Collected data entries:
==============================

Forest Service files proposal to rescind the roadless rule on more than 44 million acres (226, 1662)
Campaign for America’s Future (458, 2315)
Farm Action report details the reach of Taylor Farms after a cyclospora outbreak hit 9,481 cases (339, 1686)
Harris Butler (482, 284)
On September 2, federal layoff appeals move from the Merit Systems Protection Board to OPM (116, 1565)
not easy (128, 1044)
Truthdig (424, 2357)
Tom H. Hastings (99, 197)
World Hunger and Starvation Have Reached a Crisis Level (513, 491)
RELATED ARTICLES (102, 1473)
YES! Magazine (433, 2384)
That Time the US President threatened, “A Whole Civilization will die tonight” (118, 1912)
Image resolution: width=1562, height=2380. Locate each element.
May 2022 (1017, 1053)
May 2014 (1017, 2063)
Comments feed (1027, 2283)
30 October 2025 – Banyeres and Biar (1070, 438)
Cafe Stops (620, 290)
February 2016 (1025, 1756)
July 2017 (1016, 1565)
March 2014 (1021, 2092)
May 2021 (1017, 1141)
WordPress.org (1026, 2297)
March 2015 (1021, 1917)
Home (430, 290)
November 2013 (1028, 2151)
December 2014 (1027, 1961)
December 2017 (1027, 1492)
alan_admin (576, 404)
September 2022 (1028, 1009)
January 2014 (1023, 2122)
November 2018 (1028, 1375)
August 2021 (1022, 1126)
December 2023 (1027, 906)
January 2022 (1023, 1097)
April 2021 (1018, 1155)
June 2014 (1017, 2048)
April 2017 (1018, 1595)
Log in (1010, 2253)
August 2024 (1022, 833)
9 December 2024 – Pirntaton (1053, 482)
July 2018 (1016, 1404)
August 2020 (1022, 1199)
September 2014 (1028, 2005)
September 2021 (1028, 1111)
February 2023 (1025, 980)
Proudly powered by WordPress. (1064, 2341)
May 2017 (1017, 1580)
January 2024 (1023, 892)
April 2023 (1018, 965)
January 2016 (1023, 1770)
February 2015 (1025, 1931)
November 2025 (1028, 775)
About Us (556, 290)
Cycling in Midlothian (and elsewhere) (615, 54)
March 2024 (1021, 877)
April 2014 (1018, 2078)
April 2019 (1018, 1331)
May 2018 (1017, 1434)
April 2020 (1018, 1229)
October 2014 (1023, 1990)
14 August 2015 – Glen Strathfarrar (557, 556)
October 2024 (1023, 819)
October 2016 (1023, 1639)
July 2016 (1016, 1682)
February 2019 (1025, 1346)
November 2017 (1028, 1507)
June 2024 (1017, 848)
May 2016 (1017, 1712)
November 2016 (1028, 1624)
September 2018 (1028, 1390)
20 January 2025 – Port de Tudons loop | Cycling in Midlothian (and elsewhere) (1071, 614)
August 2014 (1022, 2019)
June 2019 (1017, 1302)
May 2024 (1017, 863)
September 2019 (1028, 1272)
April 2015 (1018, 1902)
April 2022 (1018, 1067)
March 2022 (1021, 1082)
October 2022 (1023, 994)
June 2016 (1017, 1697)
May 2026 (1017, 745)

==============================

**ASSIGNMENT:** If a line of the entries holds the word "elsewhere", copy it out.

**ANSWER SECTION:**
Cycling in Midlothian (and elsewhere) (615, 54)
20 January 2025 – Port de Tudons loop | Cycling in Midlothian (and elsewhere) (1071, 614)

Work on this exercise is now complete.